I had understood that Tony Kushner had set his musical in Louisiana at the time of the Kennedy assassination and black Civil Rights movement in America. Exciting stuff and pretty daunting material to cram into one musical, though he had managed to deal with AIDs in his two parts of Angels in America. Kushner here, however, seems to have stubbornly put his hands over his ears to the political reverberations and taken peaceful refuge in the domesticity of Caroline, or Change. Consequently, we get a somewhat sullen maid with an apparent chip on her shoulder, singing to herself in a basement about getting her laundry in the dryer.
So far, it seems that I’m giving this show at the National, which won Best New Musical, a bad press. On the contrary, I have a thoroughly enjoyable evening.
Tony Kushner has deliberately blocked out a lot of the politics of the time just as Caroline the maid tries to block out the radically changing times from her own life. So, we all sit together in obstinate defiance, in a cramped basement, concentrating solely on the loose change which Noah, the young boy of the household, leaves accidentally in his pockets (hence, the double-meaning in the title).
The show has an entirely sung-through score which means that much of it just seems downright bizarre. Whilst Italian opera can pull of the most mundane of lyrics in recitative on account of its florid language, here nothing can be disguised. “No-ah, you shouldn’t leeeeeeave change in your po-ckets.” You find yourself singing your way through interval conversations. “Yes, I think’s it’s veeeeery good, do-n’t yooooou?”

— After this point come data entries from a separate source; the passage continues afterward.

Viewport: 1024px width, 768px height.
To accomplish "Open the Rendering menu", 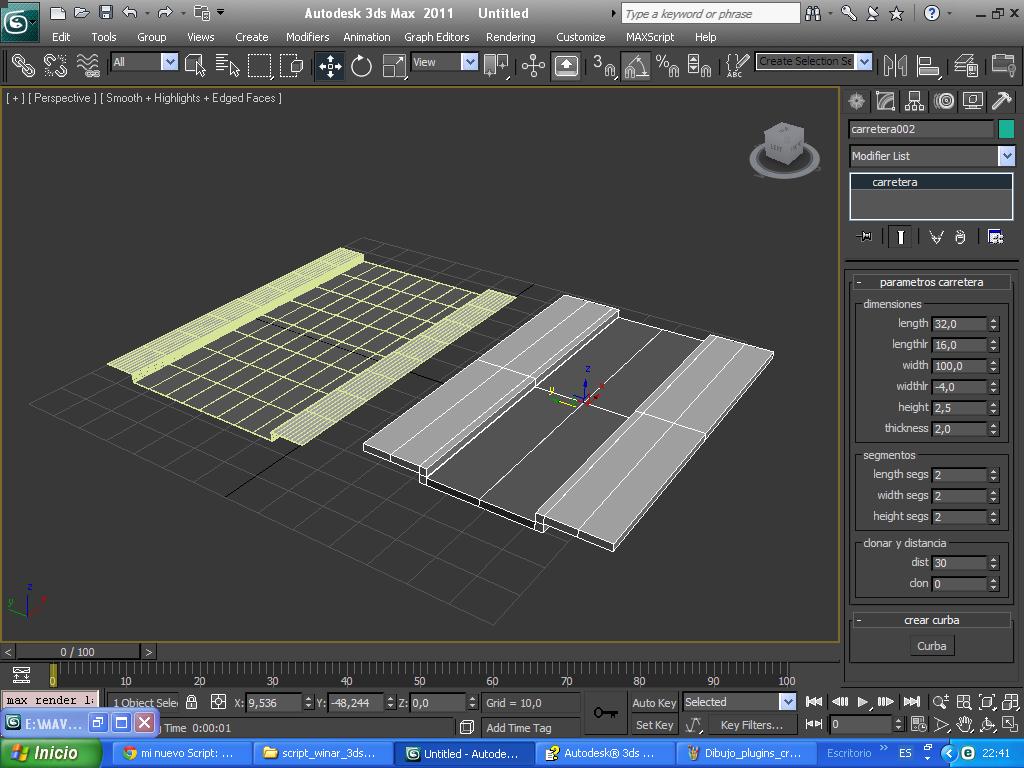I will (510, 37).
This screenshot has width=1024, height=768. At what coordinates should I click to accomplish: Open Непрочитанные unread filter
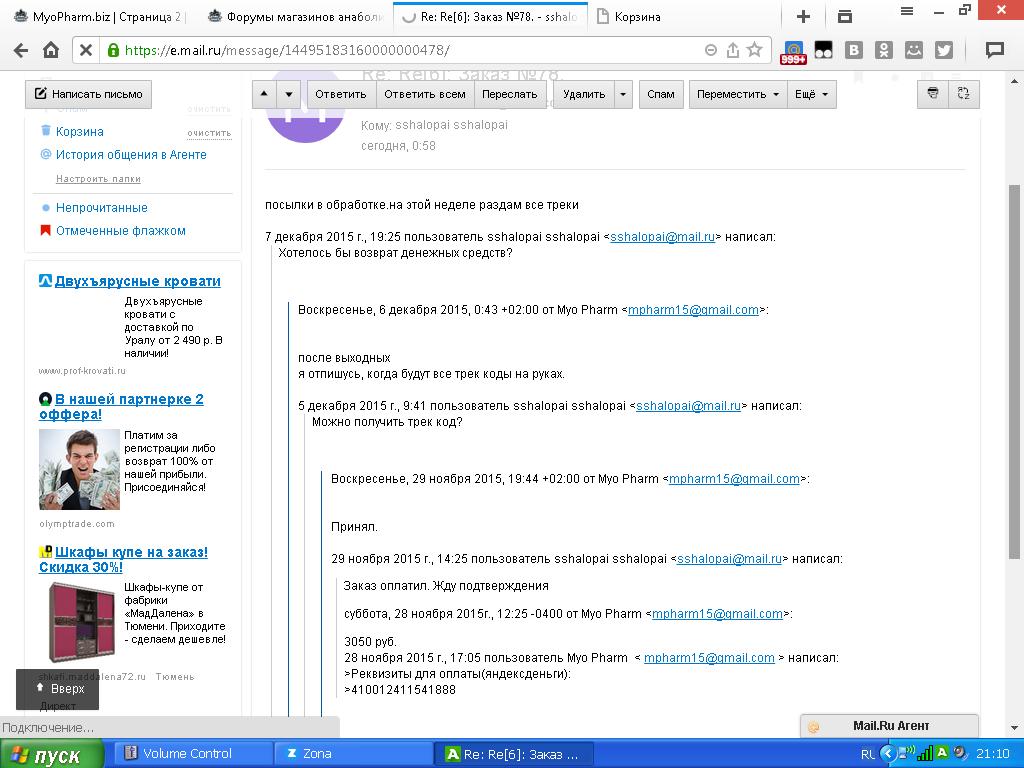coord(101,208)
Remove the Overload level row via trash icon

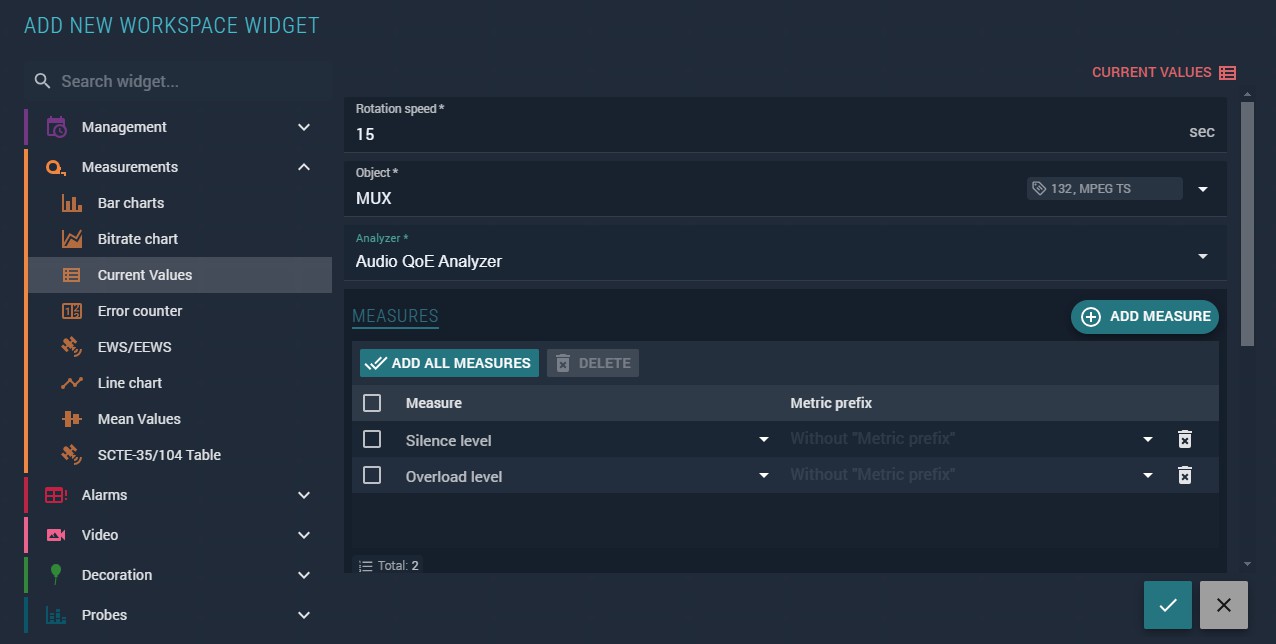pyautogui.click(x=1184, y=475)
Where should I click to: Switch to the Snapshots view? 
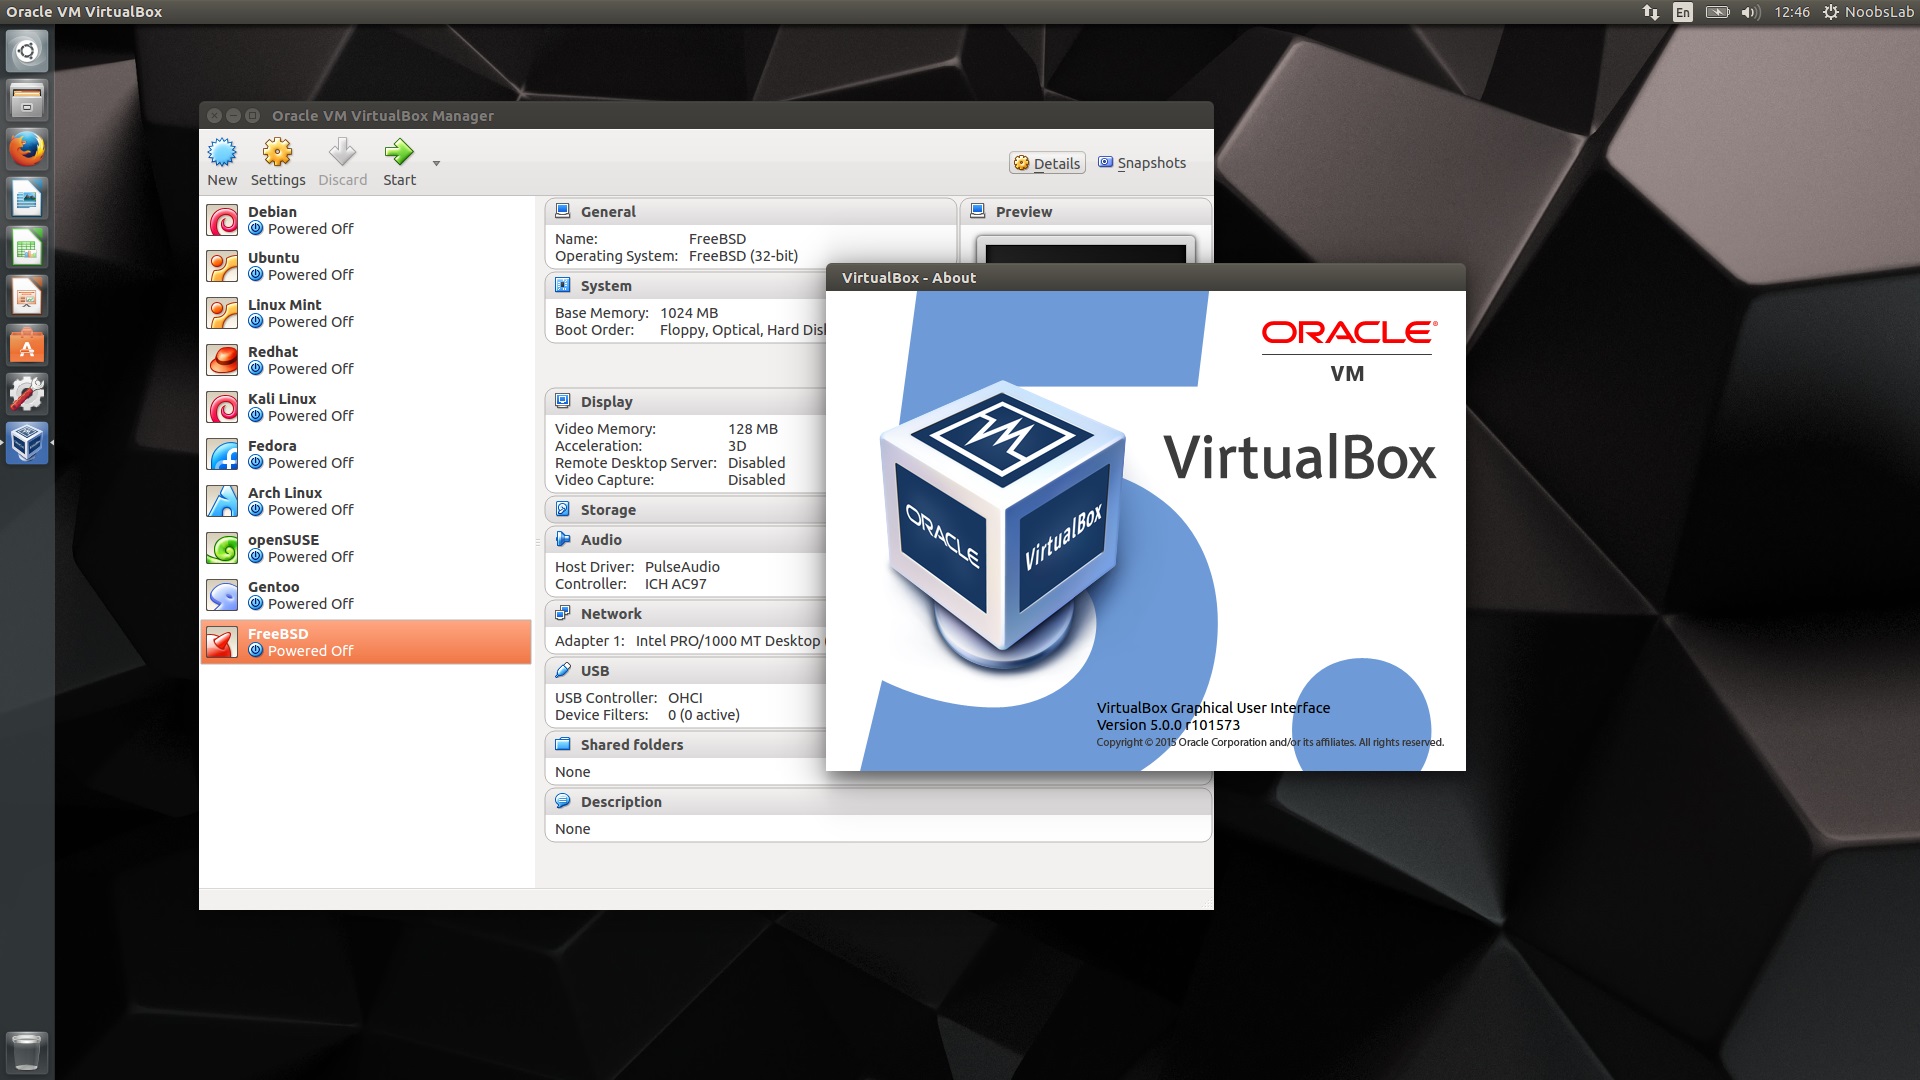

Nevertheless, the arias (if we can call them that in this context) are often pure beauty and there are ensemble numbers whose stirring rhythms make your stomach feel like the washing machine on stage. All the cast appear to have barrel-like lungs, and some vocal highlights come from Clive Rowe (whose one song as the Bus Driver cannot help but remind us of Paul Robeson’s Ol’ Man River) and also from Malinda Parris as, yes, you guessed it, the Washing Machine. Even the young scrawny Noah, the only white member of the cast, holds his own against these full-blooded gospel tones.
There is something heart-warmingly home-spun about this musical without anything being the least bit ropey. Perhaps it’s the three glamorous radio singers who narrate the show, popping up at the most ill-fitting moments with their deliciously crunchy close-harmonies. Or perhaps it’s the simplicity of the set which interlocks like a neat five-piece jigsaw, illuminated at the back by a huge, milky orb, from which Angela M Caesar sings as the very voluptuous Moon.
I am not entirely sure why Tonya Pinkins won Best Actress for her Caroline. I find her just that little bit too consistently grumpy and question why Noah has such a devout affection for her, like an undiscriminating, loyal puppy. Even her voice betrays signs of the show’s closing week, with very telling cracks.
Generally though, this is an extremely innovative contribution to the library of musicals (although I can’t see it being put on much because of the vocal demands on the cast). Just don’t go expecting a political commentary on 1960s black America. You won’t get it, but you’ll surely enough be an expert at working washing machines.